Dans une décision qui fait déjà polémique, le juge fédéral Brian E. Murphy, du district du Massachusetts, a suspendu lundi la réforme vaccinale engagée par le secrétaire à la Santé Robert F. Kennedy Jr. D’un trait de plume, il a gelé les nominations des nouveaux membres de l’Advisory Committee on Immunization Practices (ACIP), annulé les votes de ce comité reconstitué et bloqué le mémorandum de janvier 2026 qui révisait le calendrier vaccinal des enfants. Officiellement, il s’agit de défendre la « procédure scientifique ». En réalité, cette ordonnance de 45 pages ne protège-t-elle pas un ancien système qui, pendant des décennies, n’a pas empêché – et selon certains n’a même pas ralenti – l’effondrement de la santé des enfants américains ?

Le constat est brutal. En 2025, les États-Unis ont enregistré 2 284 cas de rougeole confirmés, le chiffre le plus élevé depuis 1992, avec 48 foyers épidémiques et trois décès. La coqueluche a également rebondi, atteignant des niveaux inquiétants dans plusieurs États. Pendant ce temps, les maladies chroniques explosent chez les jeunes : plus de 40 % des enfants souffrent d’au moins une pathologie durable – obésité (un enfant sur cinq), diabète, allergies, asthme, troubles neurodéveloppementaux. C’est précisément cette « épidémie de maladies chroniques » que RFK Jr. a placée au cœur de son projet politique Make America Healthy Again (MAHA).

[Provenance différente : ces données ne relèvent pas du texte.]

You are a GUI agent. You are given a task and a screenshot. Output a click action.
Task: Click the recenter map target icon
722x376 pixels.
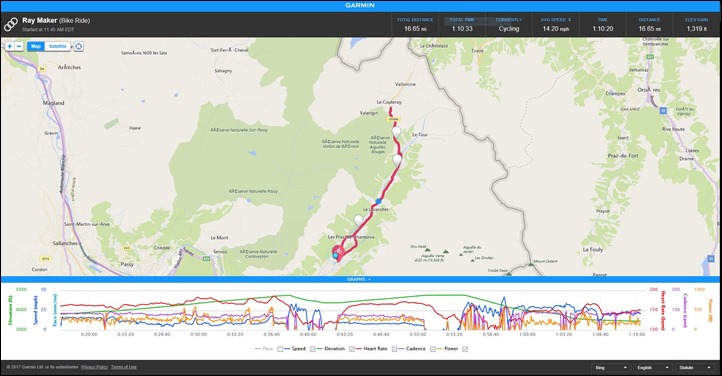coord(79,46)
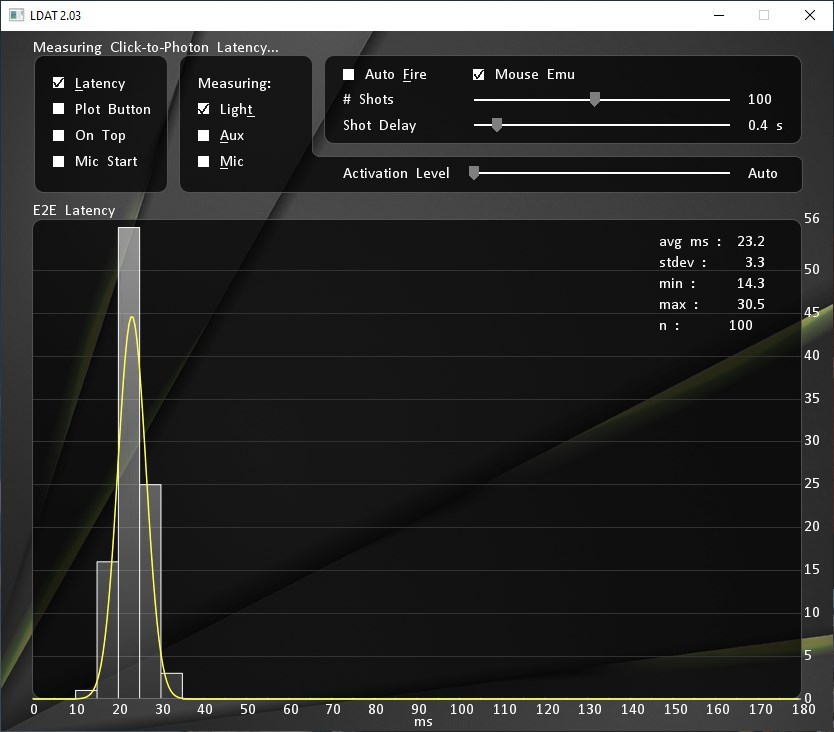Viewport: 834px width, 732px height.
Task: Turn on the On Top checkbox
Action: (59, 135)
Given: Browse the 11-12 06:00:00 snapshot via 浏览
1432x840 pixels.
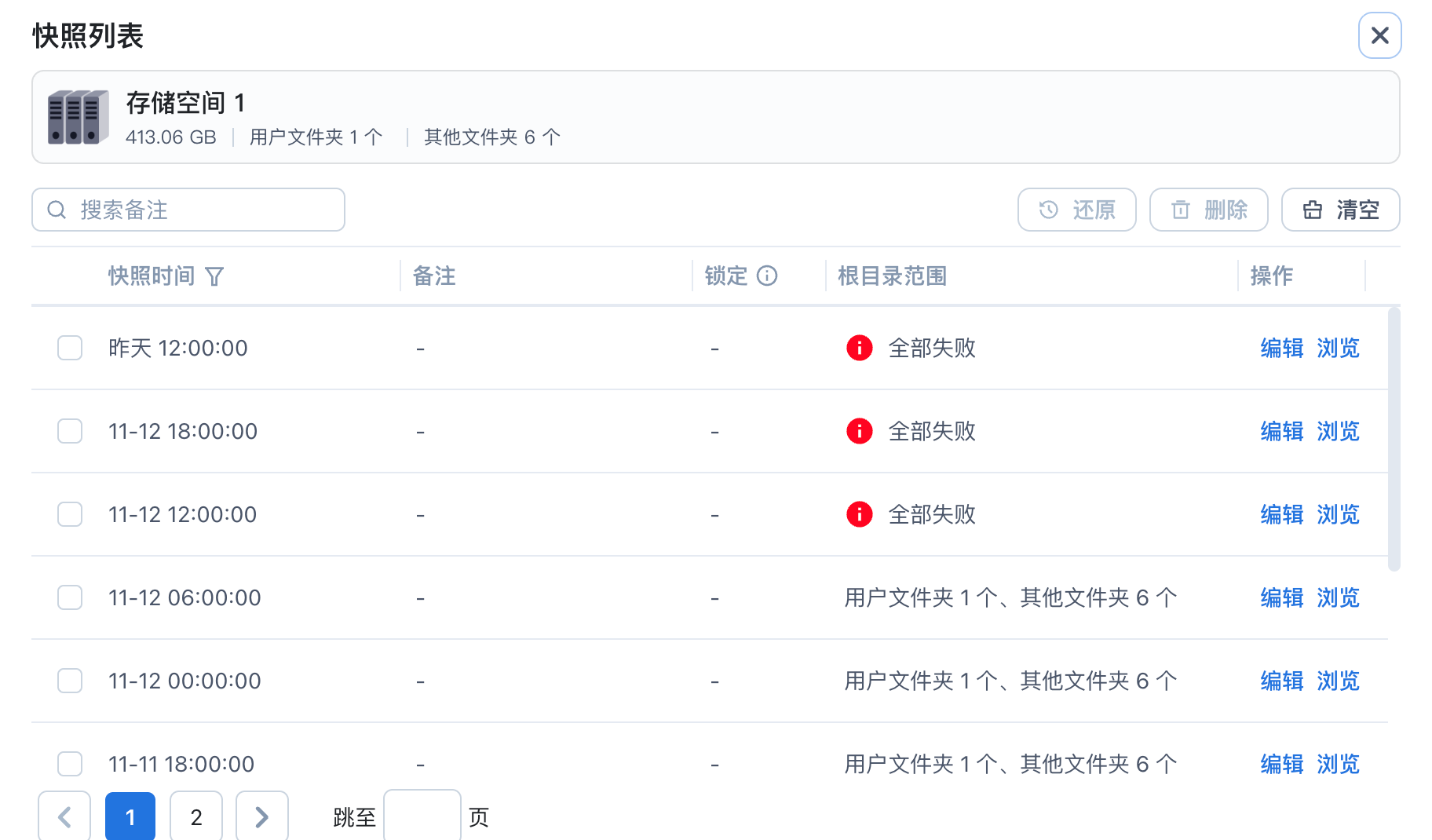Looking at the screenshot, I should [x=1338, y=597].
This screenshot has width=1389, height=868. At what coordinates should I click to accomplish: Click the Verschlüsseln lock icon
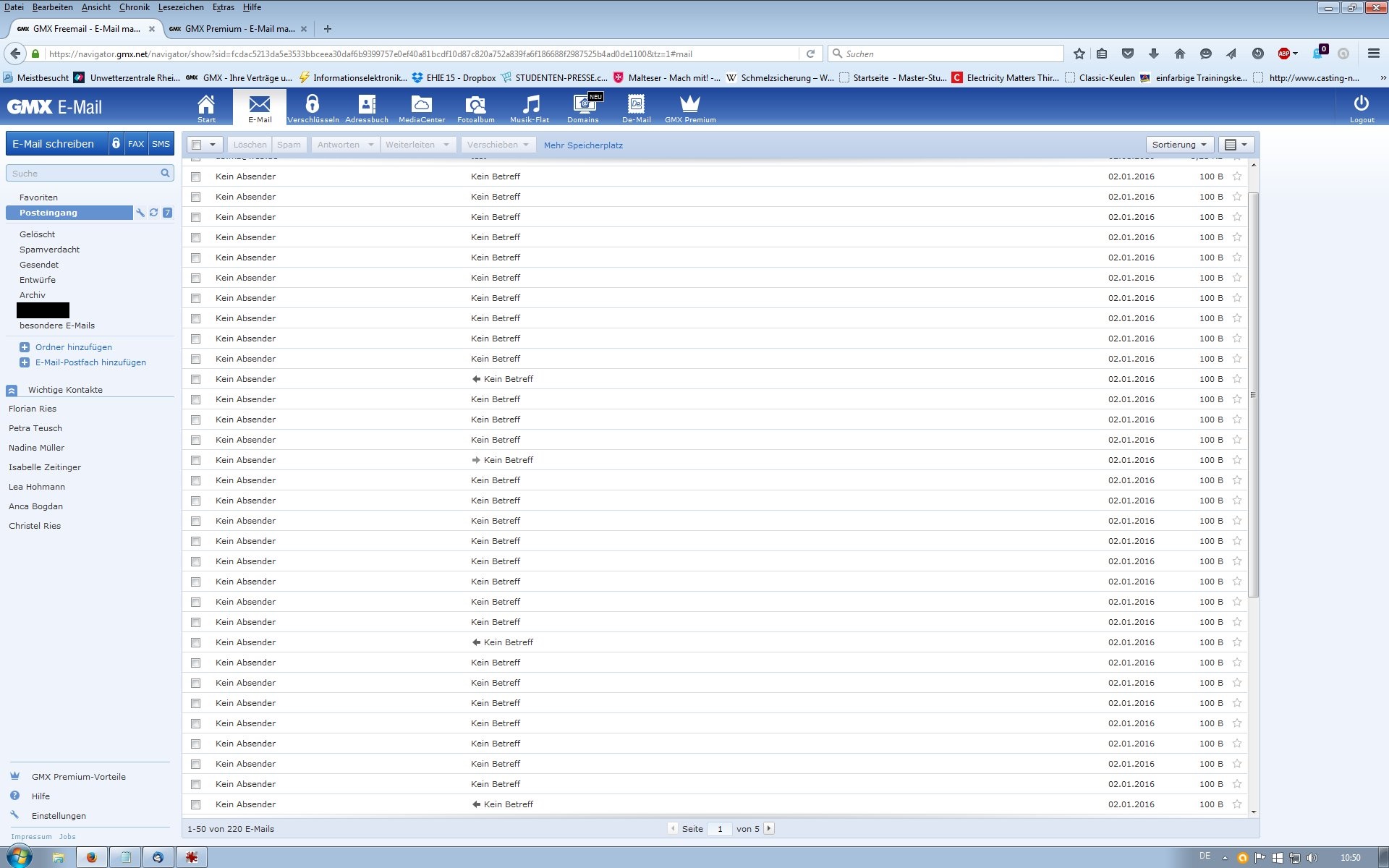tap(313, 105)
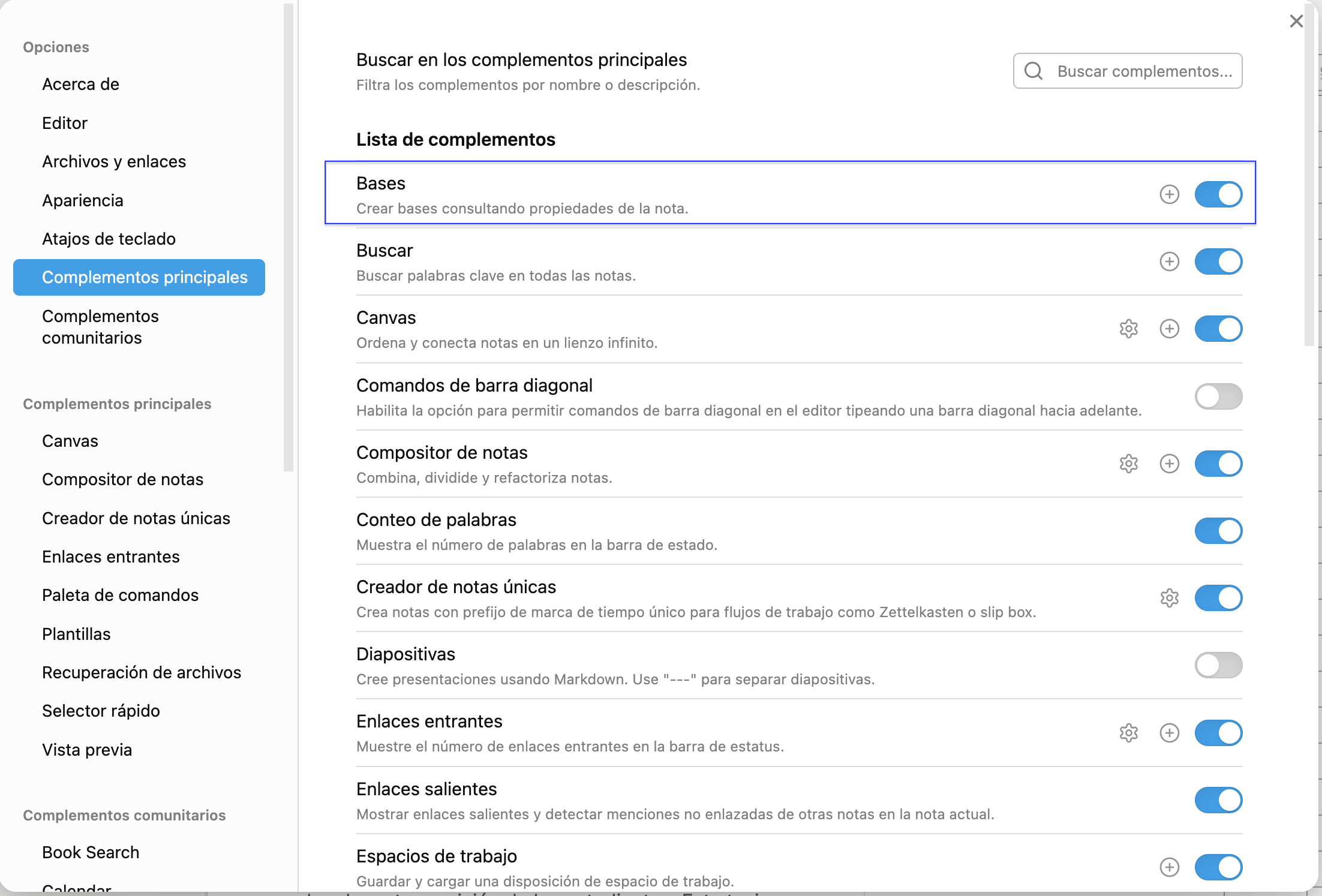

Ce projet n’est pas une simple promesse de campagne. Le 13 février 2025, le président Donald Trump a signé l’Executive Order 14212, créant officiellement la Commission présidentielle MAHA, présidée par le secrétaire Kennedy. L’objectif affiché : identifier les causes profondes – alimentation ultra-transformée, toxines environnementales, surmédicalisation et, implicitement, un calendrier vaccinal devenu trop lourd – et inverser la tendance.
Pour la première fois depuis des décennies, un gouvernement américain osait remettre en question le dogme vaccinal établi par l’ancien ACIP.
Or, c’est exactement cet ancien système que le juge Murphy choisit de défendre. Dans son ordonnance, il célèbre l’ACIP historique comme « non partisan » et « fondé sur la science », avec un « screening rigoureux » qui aurait été la norme pendant des décennies. Il ne consacre pourtant pas une seule ligne aux conflits d’intérêts massifs qui ont entaché ce comité : subventions de l’industrie pharmaceutique, portes tournantes entre régulateurs et laboratoires, perte de confiance publique documentée depuis vingt ans. À un moment clé, le magistrat écrit même que « le tribunal n’a pas besoin d’examiner les arguments sur l’influence indue ».
En clair : peu importe si le système était capturé ou défaillant. La procédure formelle prime.
La défense du ministère de la Santé avait pourtant été claire. Les avocats du gouvernement ont plaidé que le secrétaire Kennedy disposait d’une large discrétion exécutive pour réformer un simple comité consultatif. Ils ont souligné que la norme « fairly balanced » (équité) de la Federal Advisory Committee Act est vague et que les nouveaux membres apportaient précisément la diversité d’opinions manquante. Surtout, ils ont justifié le « grand nettoyage » par la nécessité de restaurer la confiance publique après des années de biais et de perte de crédibilité. Le juge a balayé ces arguments d’un revers de main, estimant que virer tous les membres sans explication détaillée constituait une action « arbitraire et capricieuse ».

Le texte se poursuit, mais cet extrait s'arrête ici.